# Task:
Copy the listing below word for word, starting with its first line and ending after the line that contains "(x=163, y=396)". Leave the pictures out of your copy.

# Task data:
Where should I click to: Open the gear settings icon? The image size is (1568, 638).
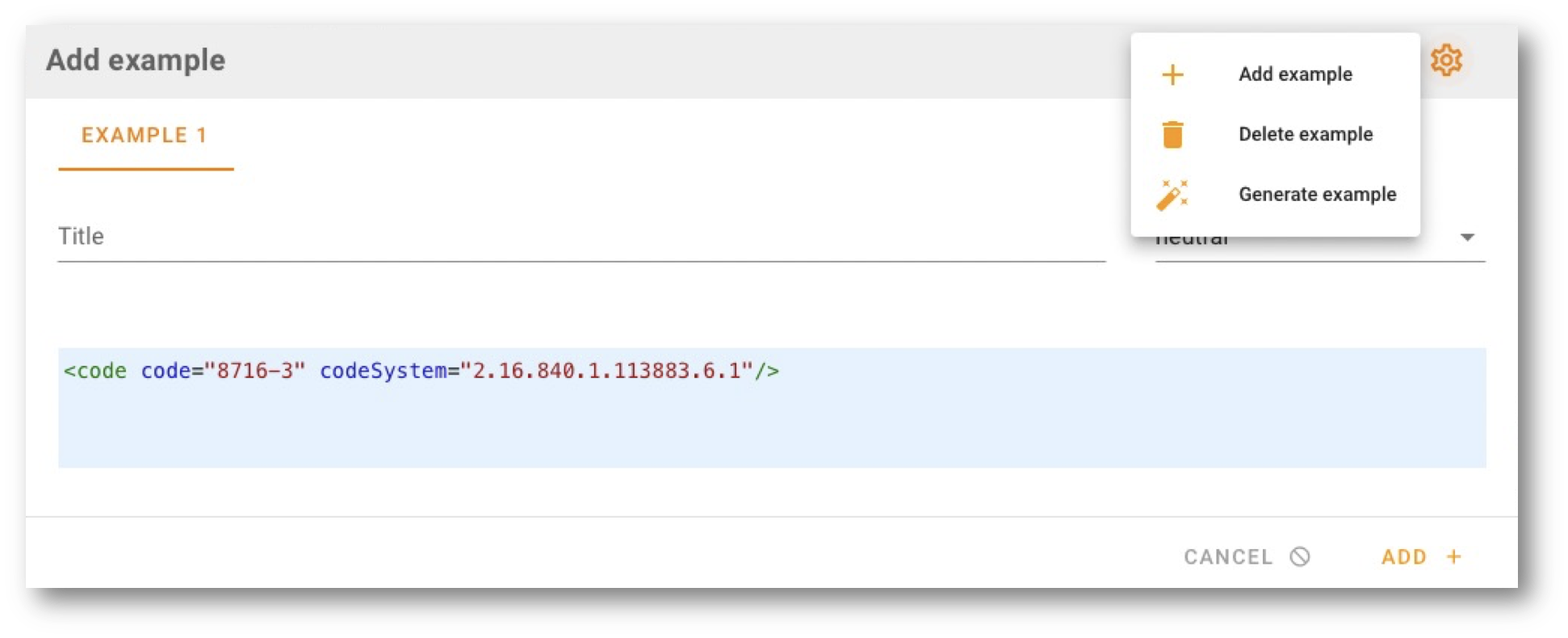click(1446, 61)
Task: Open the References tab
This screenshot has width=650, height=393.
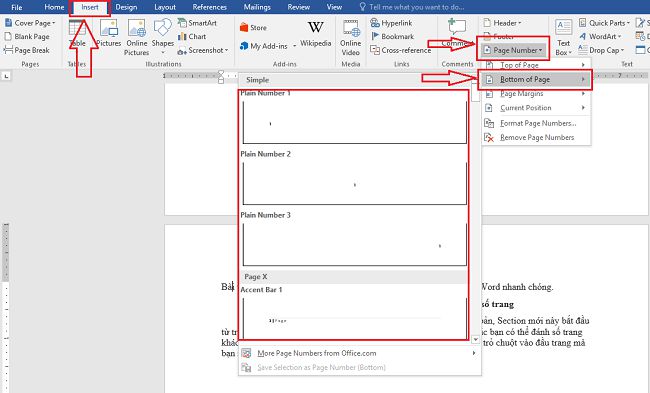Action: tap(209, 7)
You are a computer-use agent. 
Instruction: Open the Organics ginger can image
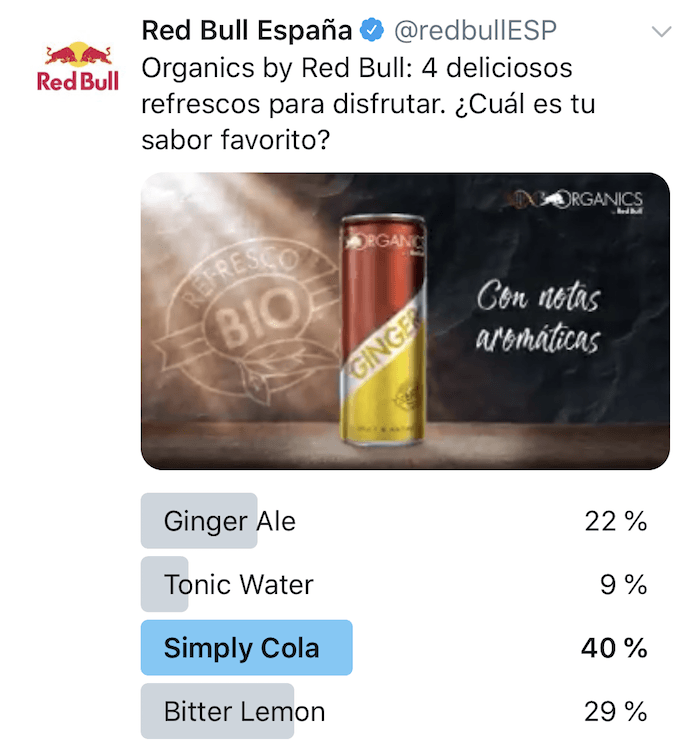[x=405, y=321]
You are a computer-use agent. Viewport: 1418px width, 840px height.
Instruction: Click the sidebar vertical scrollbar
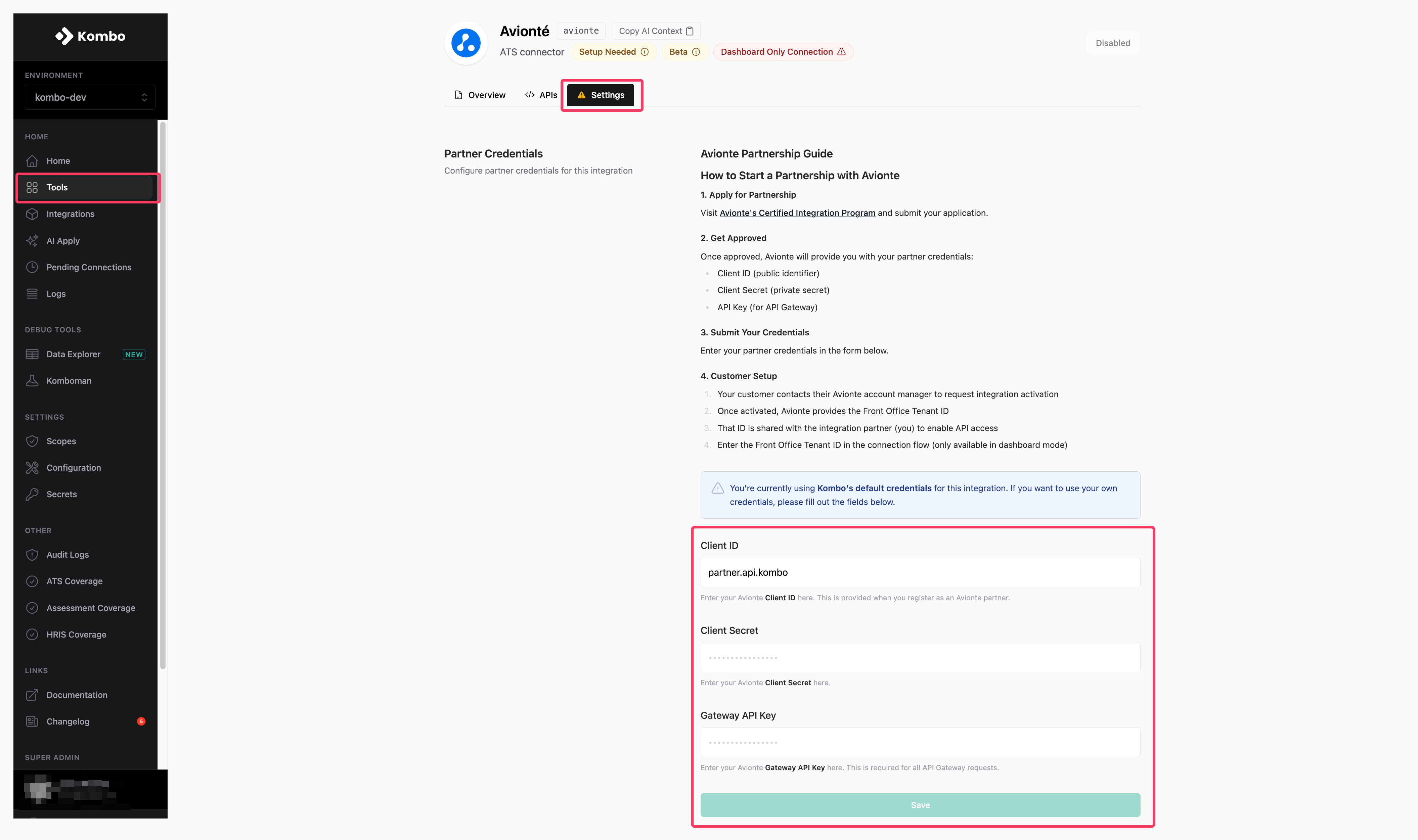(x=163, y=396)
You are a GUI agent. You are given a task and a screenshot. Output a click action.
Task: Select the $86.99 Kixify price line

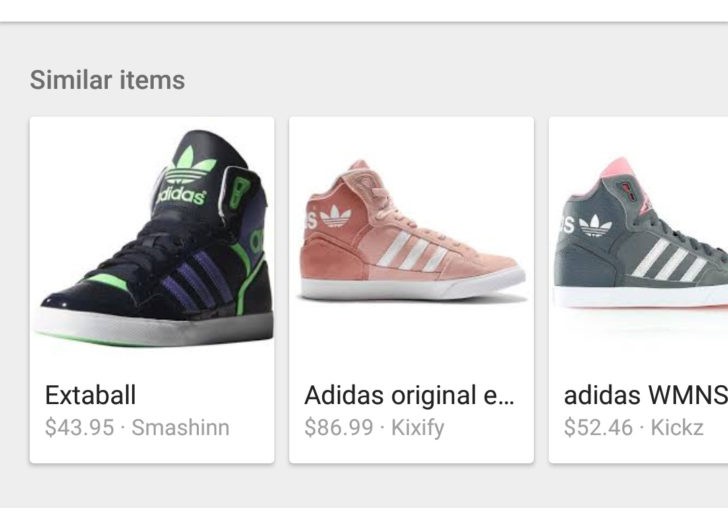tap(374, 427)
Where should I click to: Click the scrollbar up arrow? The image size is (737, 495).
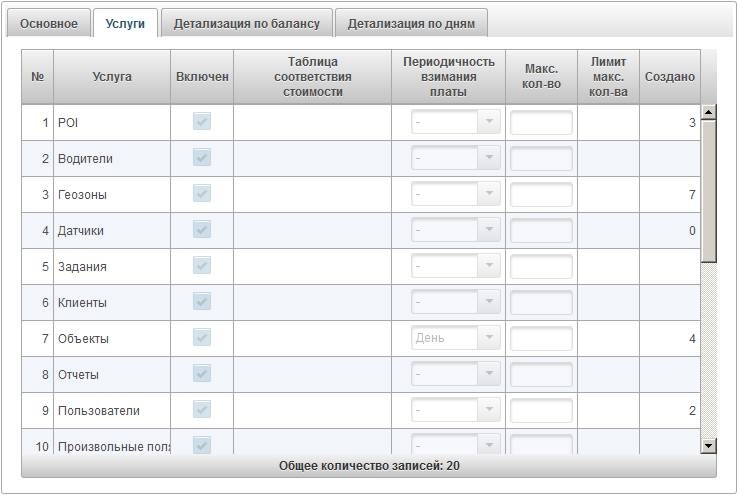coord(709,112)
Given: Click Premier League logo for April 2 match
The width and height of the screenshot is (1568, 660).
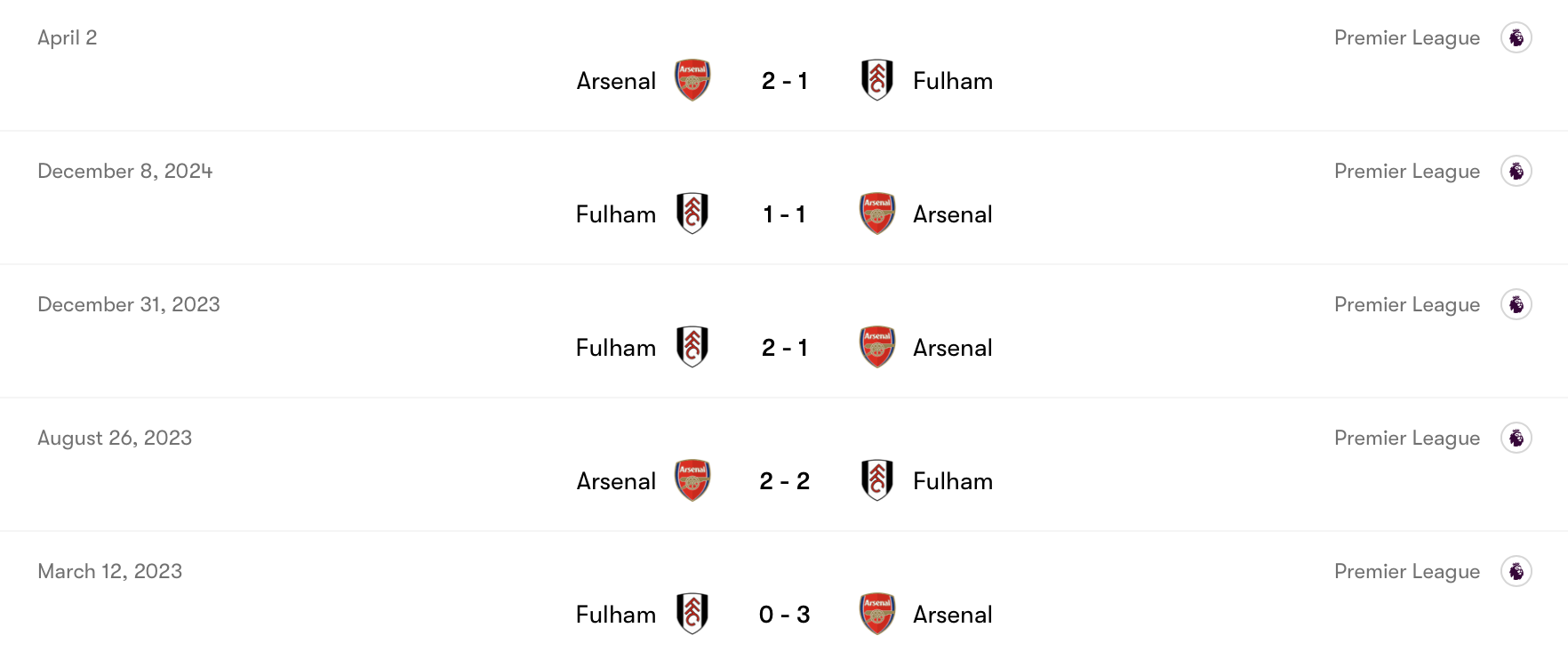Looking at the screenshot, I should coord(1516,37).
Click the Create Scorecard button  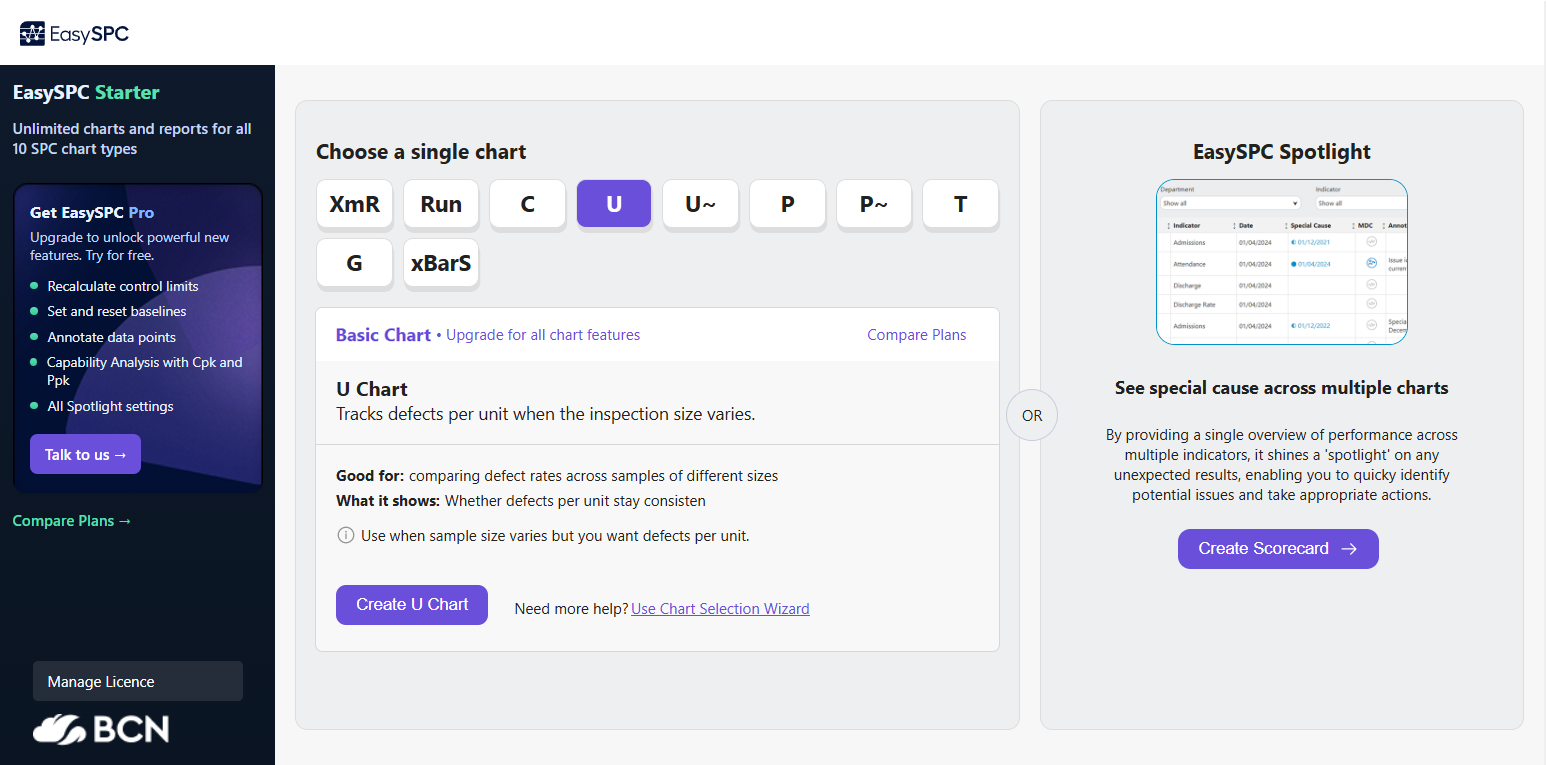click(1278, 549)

# Response:
Where should I click to: Open the gear settings icon? The image size is (1568, 638).
click(1446, 61)
Task: Open the References tab
This screenshot has width=650, height=393.
Action: tap(209, 7)
You are a computer-use agent. 
Instruction: Open the Organics ginger can image
[x=405, y=321]
You are a computer-use agent. Viewport: 1418px width, 840px height.
Instruction: Click the sidebar vertical scrollbar
(x=163, y=396)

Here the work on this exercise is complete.